Work request: All the data that follows should be repeated exactly, without a single picture.

The data:
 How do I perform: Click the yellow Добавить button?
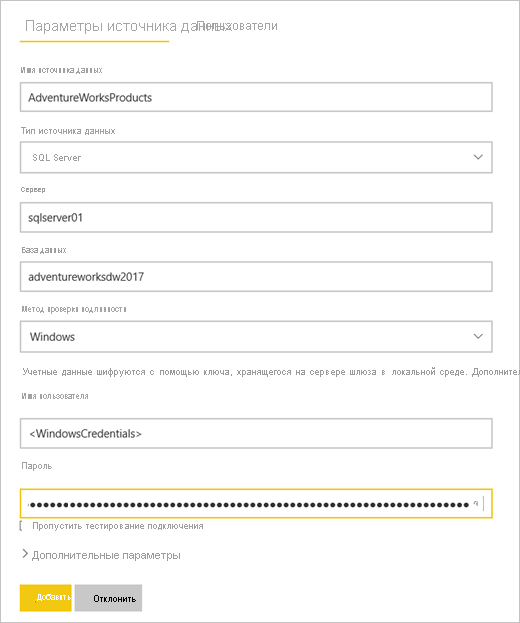46,598
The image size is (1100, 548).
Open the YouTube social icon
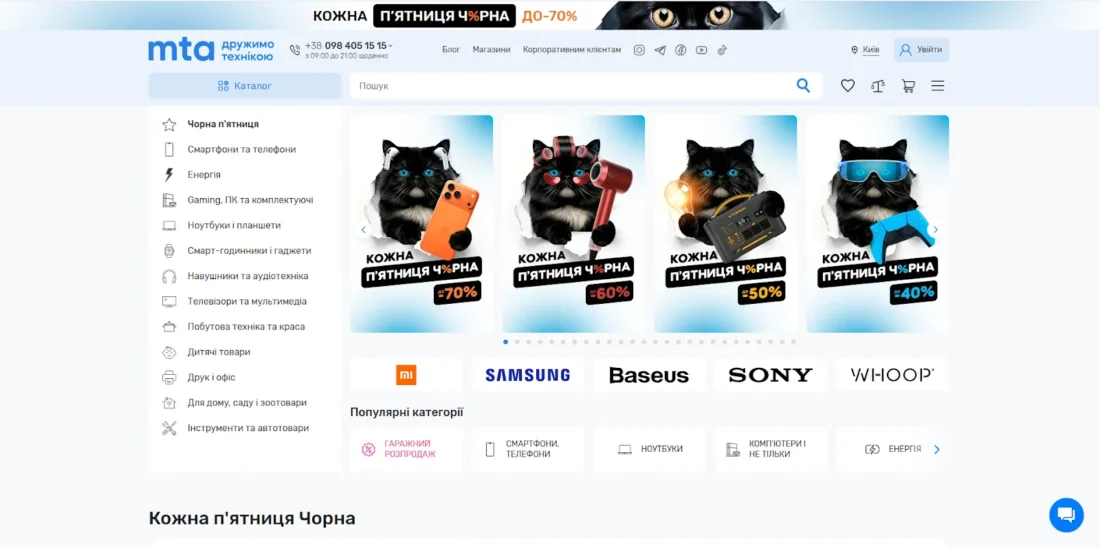coord(702,50)
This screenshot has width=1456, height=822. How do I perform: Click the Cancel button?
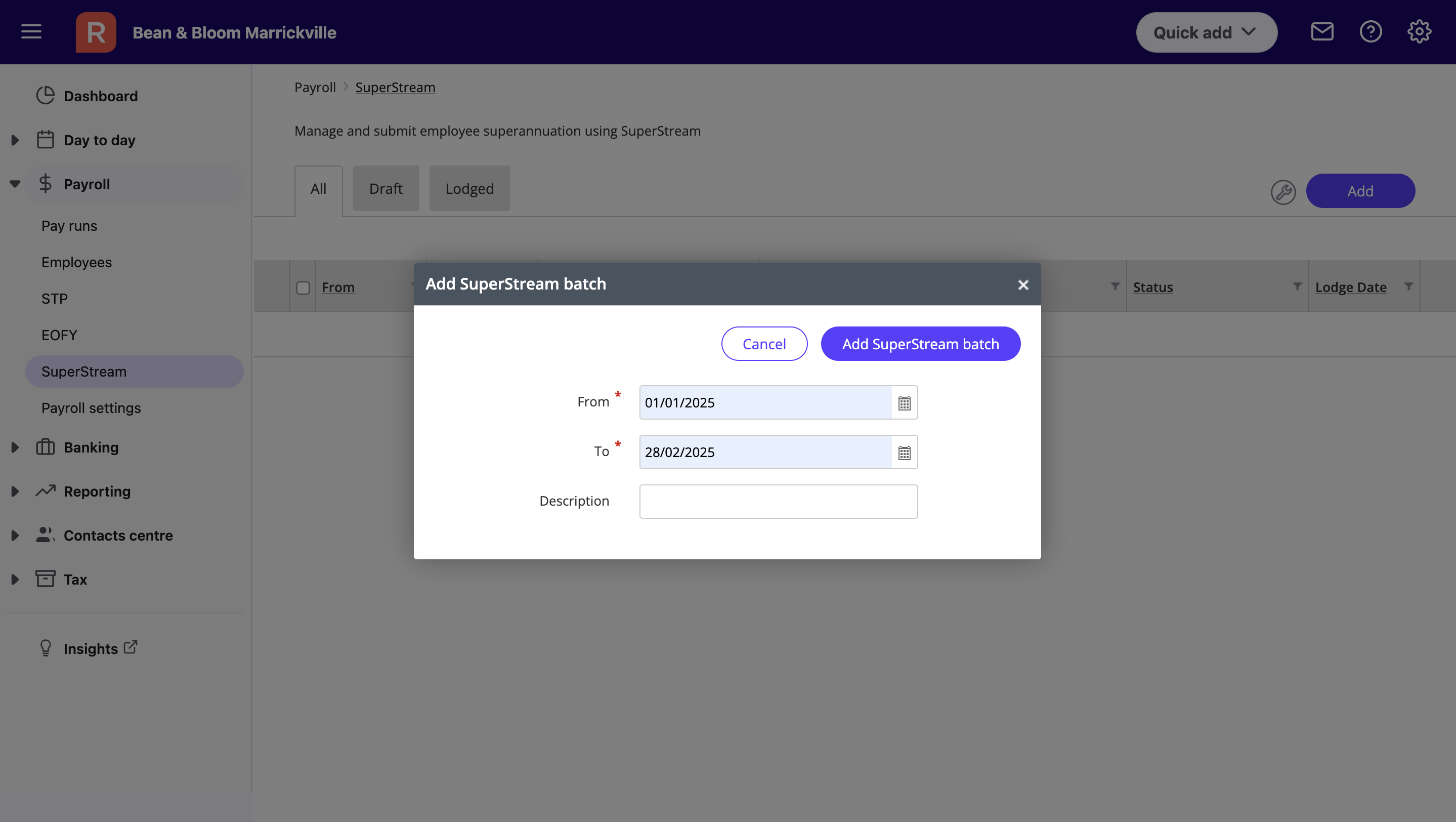pos(764,343)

Reply:
 How do I perform: Click the yellow Добавить button?
46,598
The image size is (1100, 548).
Open the YouTube social icon
coord(702,50)
This screenshot has width=1456, height=822. How do I perform: Click the Cancel button?
pos(764,343)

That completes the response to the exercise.